Given records =
==============================

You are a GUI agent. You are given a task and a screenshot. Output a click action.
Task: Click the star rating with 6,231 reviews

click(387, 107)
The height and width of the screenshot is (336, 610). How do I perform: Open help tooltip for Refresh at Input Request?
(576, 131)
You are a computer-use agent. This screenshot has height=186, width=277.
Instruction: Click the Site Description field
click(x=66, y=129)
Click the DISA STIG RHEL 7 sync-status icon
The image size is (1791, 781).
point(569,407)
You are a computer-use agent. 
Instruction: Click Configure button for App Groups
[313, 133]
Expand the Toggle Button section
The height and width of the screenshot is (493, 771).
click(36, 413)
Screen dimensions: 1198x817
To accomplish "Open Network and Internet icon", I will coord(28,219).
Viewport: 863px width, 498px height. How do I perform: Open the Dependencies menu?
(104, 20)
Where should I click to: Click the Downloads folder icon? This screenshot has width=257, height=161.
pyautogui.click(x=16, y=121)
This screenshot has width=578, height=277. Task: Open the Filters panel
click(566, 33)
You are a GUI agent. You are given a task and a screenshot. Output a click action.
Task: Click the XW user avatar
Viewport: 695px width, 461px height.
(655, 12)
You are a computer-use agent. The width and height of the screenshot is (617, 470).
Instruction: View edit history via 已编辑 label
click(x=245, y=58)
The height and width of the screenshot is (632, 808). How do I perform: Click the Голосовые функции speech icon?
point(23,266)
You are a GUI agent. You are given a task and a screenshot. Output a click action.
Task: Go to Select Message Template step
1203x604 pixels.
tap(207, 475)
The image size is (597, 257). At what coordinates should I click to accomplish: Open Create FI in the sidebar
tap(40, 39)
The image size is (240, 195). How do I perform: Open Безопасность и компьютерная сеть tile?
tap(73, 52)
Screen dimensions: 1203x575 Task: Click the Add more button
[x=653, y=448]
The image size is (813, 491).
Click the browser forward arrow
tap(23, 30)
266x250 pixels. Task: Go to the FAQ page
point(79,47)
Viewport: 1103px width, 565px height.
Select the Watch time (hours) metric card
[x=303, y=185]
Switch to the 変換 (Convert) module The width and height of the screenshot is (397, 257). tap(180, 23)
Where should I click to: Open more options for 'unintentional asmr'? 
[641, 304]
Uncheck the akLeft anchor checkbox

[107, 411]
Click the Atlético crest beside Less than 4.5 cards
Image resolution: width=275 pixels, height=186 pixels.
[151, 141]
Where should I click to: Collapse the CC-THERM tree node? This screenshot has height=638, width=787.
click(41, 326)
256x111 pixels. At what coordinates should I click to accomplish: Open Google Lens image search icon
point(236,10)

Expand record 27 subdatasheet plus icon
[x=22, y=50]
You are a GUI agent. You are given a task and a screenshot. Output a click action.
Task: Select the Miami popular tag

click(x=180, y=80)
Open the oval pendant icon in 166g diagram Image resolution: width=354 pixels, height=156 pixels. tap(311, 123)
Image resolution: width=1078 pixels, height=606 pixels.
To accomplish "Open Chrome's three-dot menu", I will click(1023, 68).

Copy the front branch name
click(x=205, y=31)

==============================

Aim of the exercise = Matching lines for the string "computer": work out how many the records contain and write only the number.

Task response = 3